If I could have three wishes granted, I would wish for
1) a best friends necklace to share with the Duchess of Cambridge,
2) to anonymously win the Powerball (money doesn’t buy happiness but it does buy an island and a plane, MKAY?),
3) to know of a world where all the adults acted like babies for my entertainment.
Enter this world with me:
- Our thigh rolls would be SO IN right now.
Imagine the elation you would feel as an adult baby if someone commented on how chunky your legs and arms are. “New favorite person, would you also please take a close look at my triple chin and speak a kind word to it as well?” Trending: #FatRollsMatter
- I would swat at the iPhone with complete disregard and zero accountability for my swipes.
This would explain how I ended up on the Facebook page of my college roommate’s ex-boyfriend’s wife’s photo album from their holiday trip to Cancun and accidentally liked a photo. I just tried to FaceTime the Honda Dealership? I downloaded four apps and agreed to their terms and conditions that supposedly forfeit my rights as an American citizen? I can’t help it guys, I’M AN ADULT BABY!
- Lunch breaks at work would be like:
Eating carrots because I like carrots. Smearing banana into my hair. Wiping banana in your hair. Throwing carrots because WHO COULD POSSIBLY like carrots? Licking the table for three minutes. Gazing longingly at your grilled cheese. Suddenly stuffing all available food into my mouth at once.
- Pay our bills in Puffs, the currency of babes.
“I’m sorry, I won’t be able to give you $45 for the electric bill, but I can afford to give you 45 Puffs because all of them are currently stuck to my high chair and the car floor.”
- Crawling is our CrossFit.
All it would take to tone up the core is a few brisk laps crawling around the kitchen. Additional perk: you may even find a snack on the ground while you’re working out. Put me in, Coach!
- I would have permission to cry in any of these scenarios:
-You’re making me eat your disgusting food.
-Don’t leave me!!!!! Don’t you ever leave me!!!!
-I just want to lick the remote control. Is this too much to ask.
- We could nap anywhere without being judged or getting fired.
It would be appropriate- even expected- that we would lay down on our work papers and fall asleep for an hour. As a committed napper and borderline narcoleptic, all I can say is yassssssssssssssss.
- Conference calls would look like:
Everyone say their favorite animal noise. Discuss agenda item #1: Should we eat staples? (Action Step: No, we should not.) Each person gets to do their loudest squeal. Bang the phone on the table five times to signal the end of the call.
- You are weird, therefore I will stare at you for twelve minutes with uninterrupted eye contact.
Optimal locations to practice adult-baby-staring:
-Walmart (Black Friday)
-State Fair (Anyone with a turkey leg)
-Airport (Stare at the outfits people choose to travel in)
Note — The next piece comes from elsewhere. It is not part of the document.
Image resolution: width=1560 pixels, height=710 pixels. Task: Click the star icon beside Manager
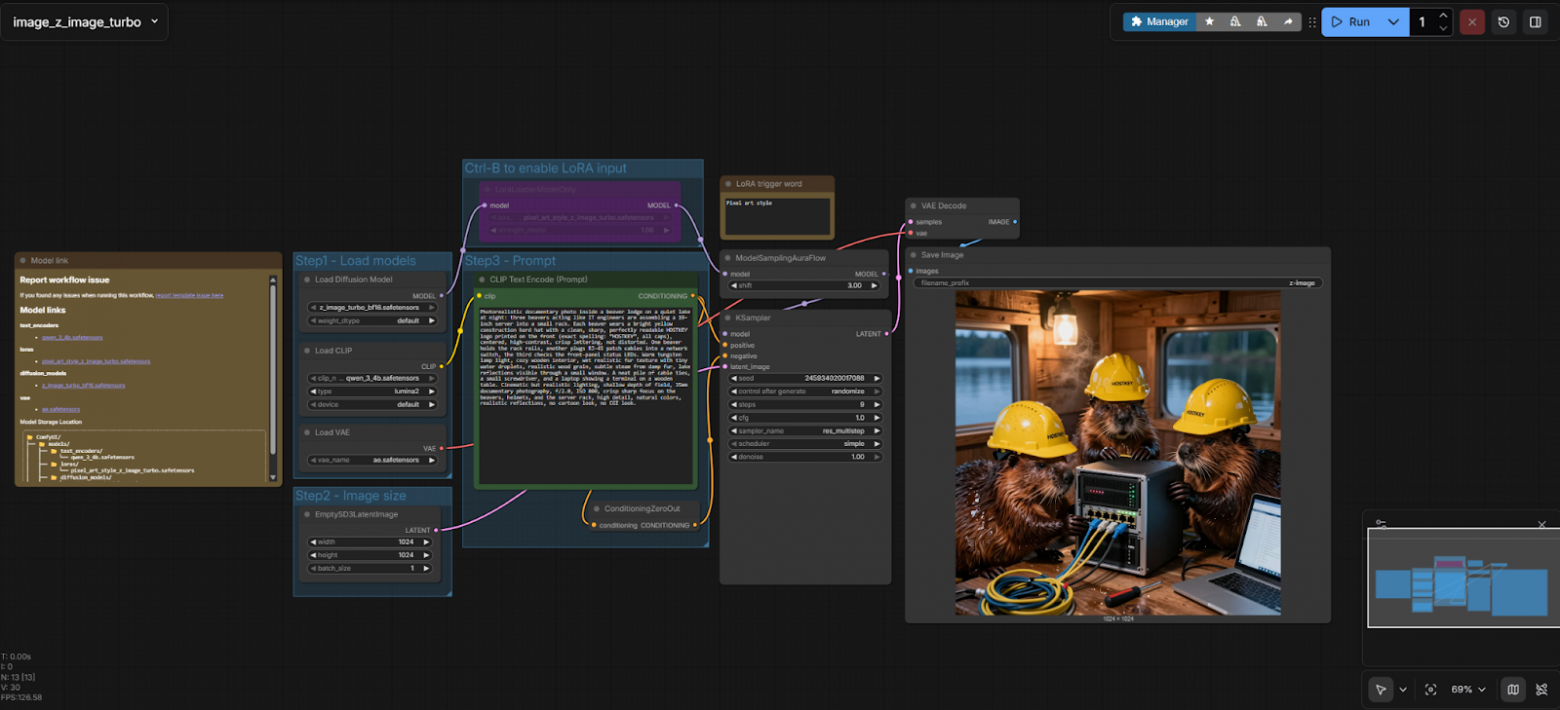pos(1209,21)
-Gym (Watch the Dudebros getting their cardio-crawling in on the treadmill)
- My Amazon cart: ordering a Sleep Sack for a size 5’8”.
Also in my cart… a wipe warmer because WHY NOT. I’ll take a pair of socks that look like ballet slippers and a Tommee Tippee for my morning coffee. Put it on the tab, Prime!
Talk to me, Interweb… what’s missing from the list?